Exercise instructions
In the lines below, look for "pixels". Copy each line where it appears.

(Collected data entries)

======

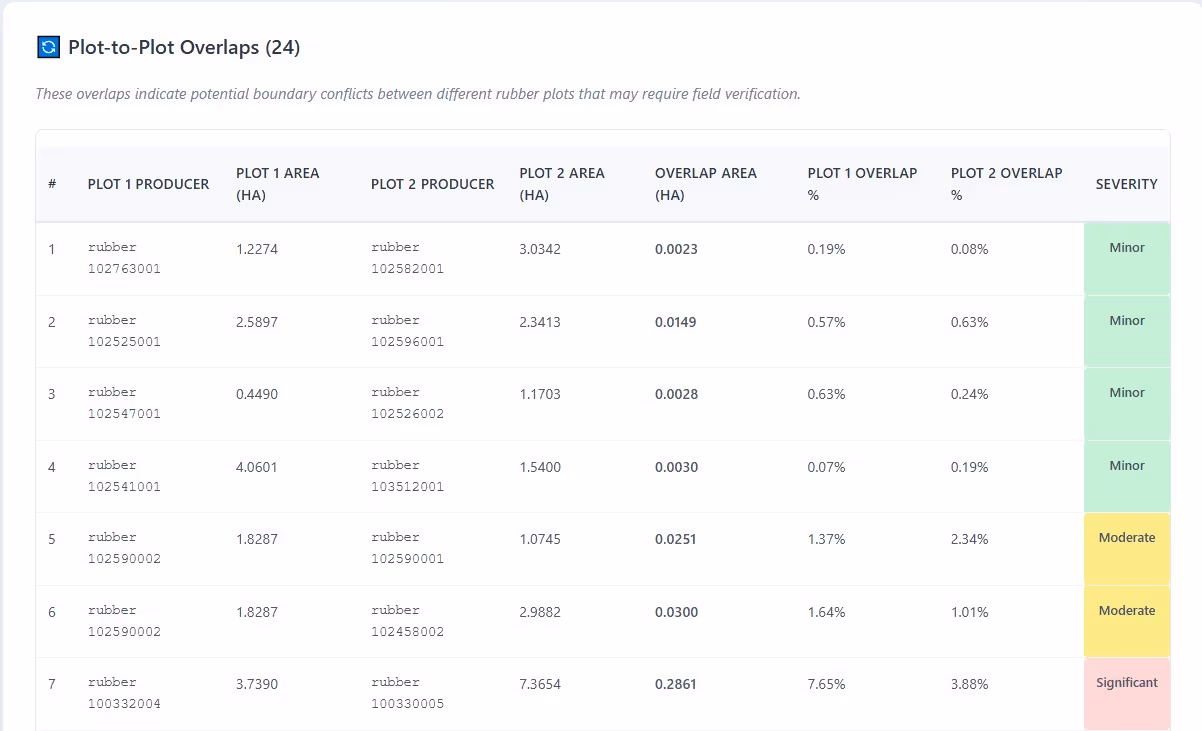This screenshot has height=731, width=1202.
Task: Click the Severity column header
Action: (1126, 184)
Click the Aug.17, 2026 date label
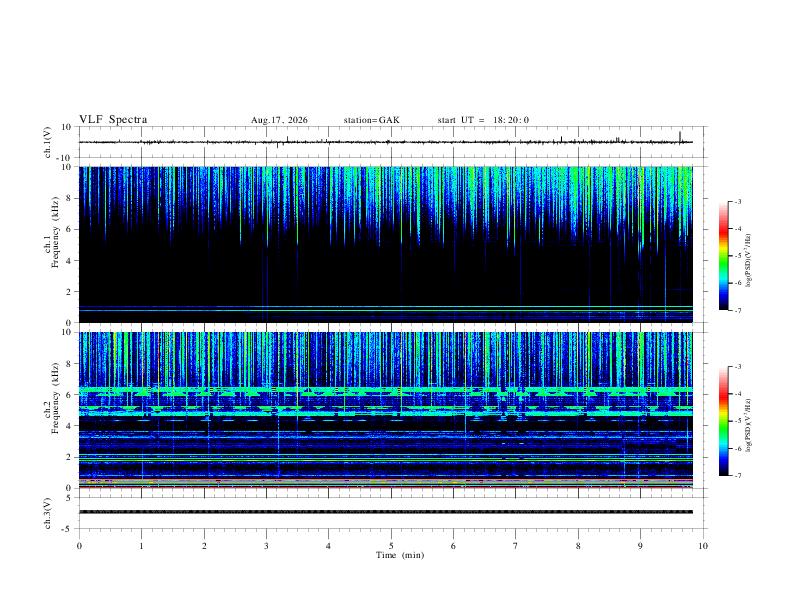Viewport: 792px width, 612px height. point(279,120)

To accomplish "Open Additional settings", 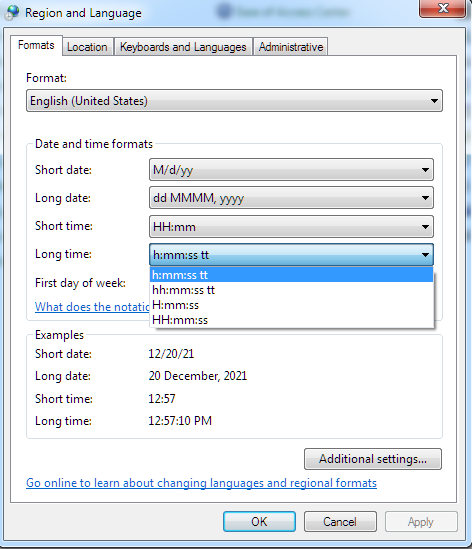I will tap(373, 459).
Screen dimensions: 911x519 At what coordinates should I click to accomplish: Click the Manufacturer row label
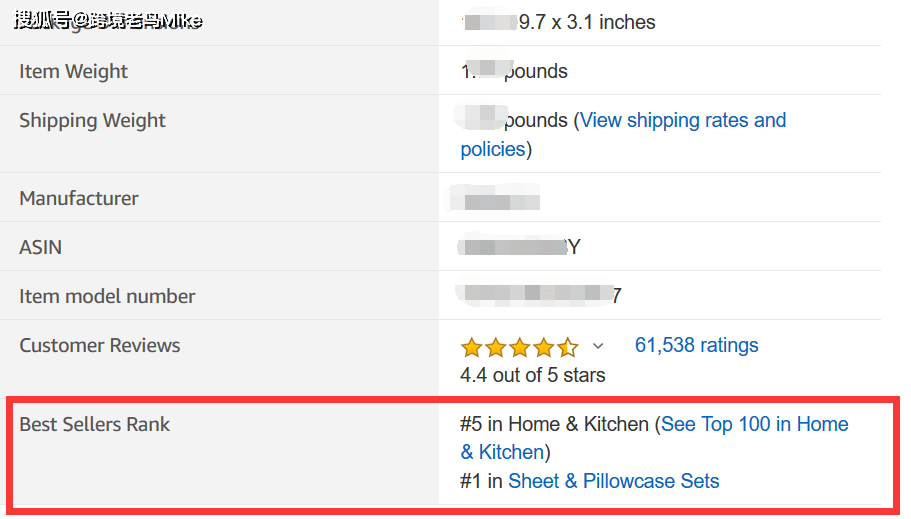(x=79, y=199)
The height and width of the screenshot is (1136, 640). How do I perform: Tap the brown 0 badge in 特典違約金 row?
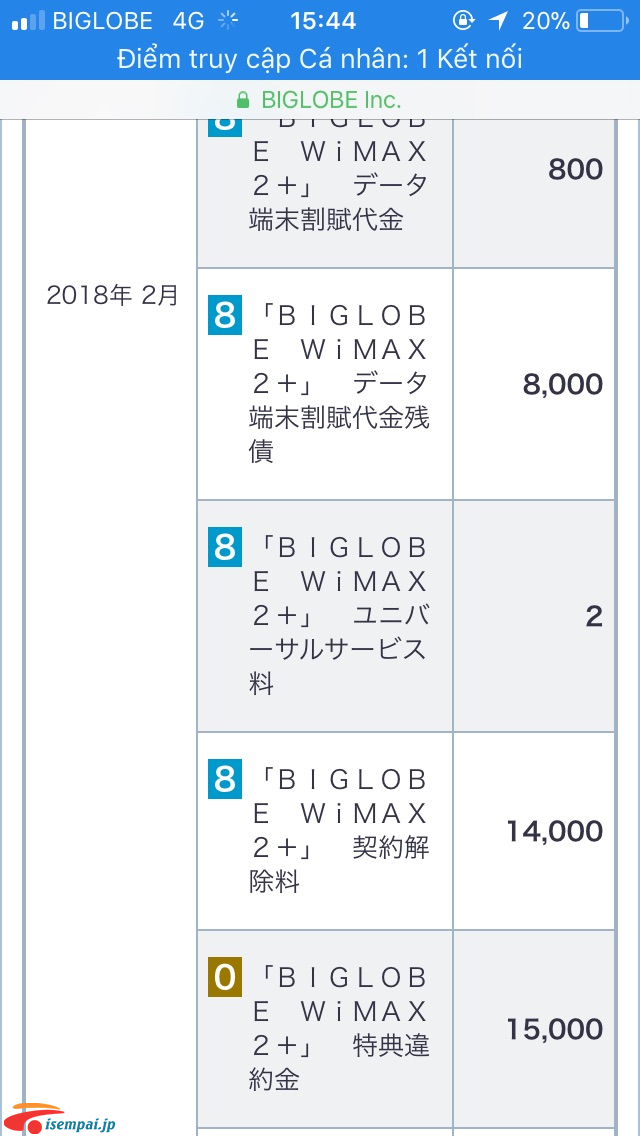(x=224, y=978)
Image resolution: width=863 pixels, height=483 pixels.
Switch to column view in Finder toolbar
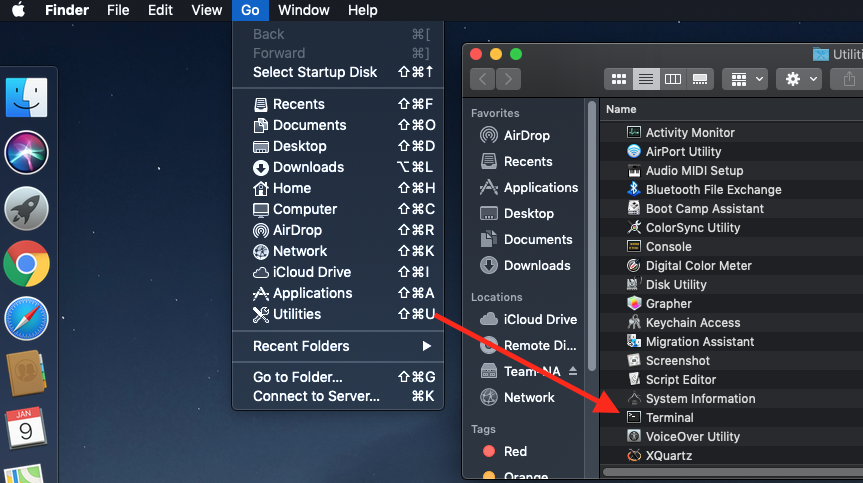coord(673,79)
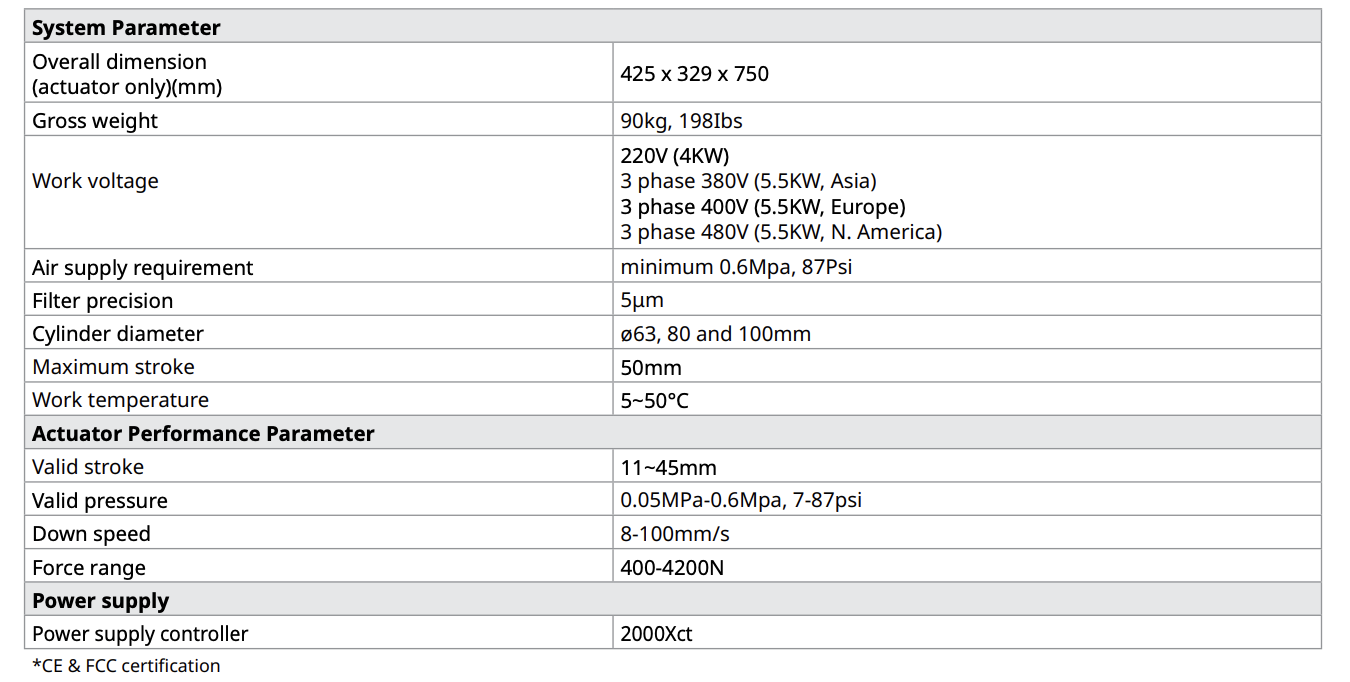Click the Maximum stroke 50mm value

(x=651, y=367)
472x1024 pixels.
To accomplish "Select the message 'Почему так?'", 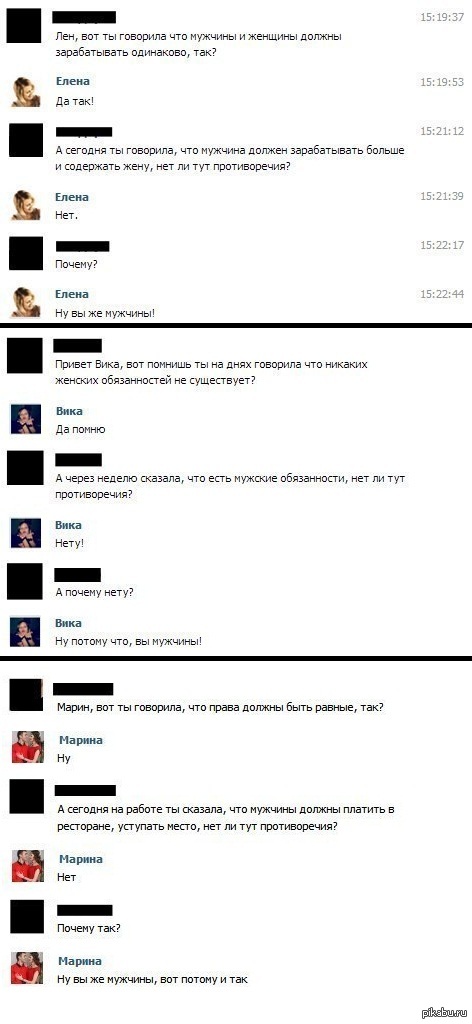I will pos(88,927).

======

Response to this task
Image resolution: width=863 pixels, height=483 pixels.
472x1024 pixels.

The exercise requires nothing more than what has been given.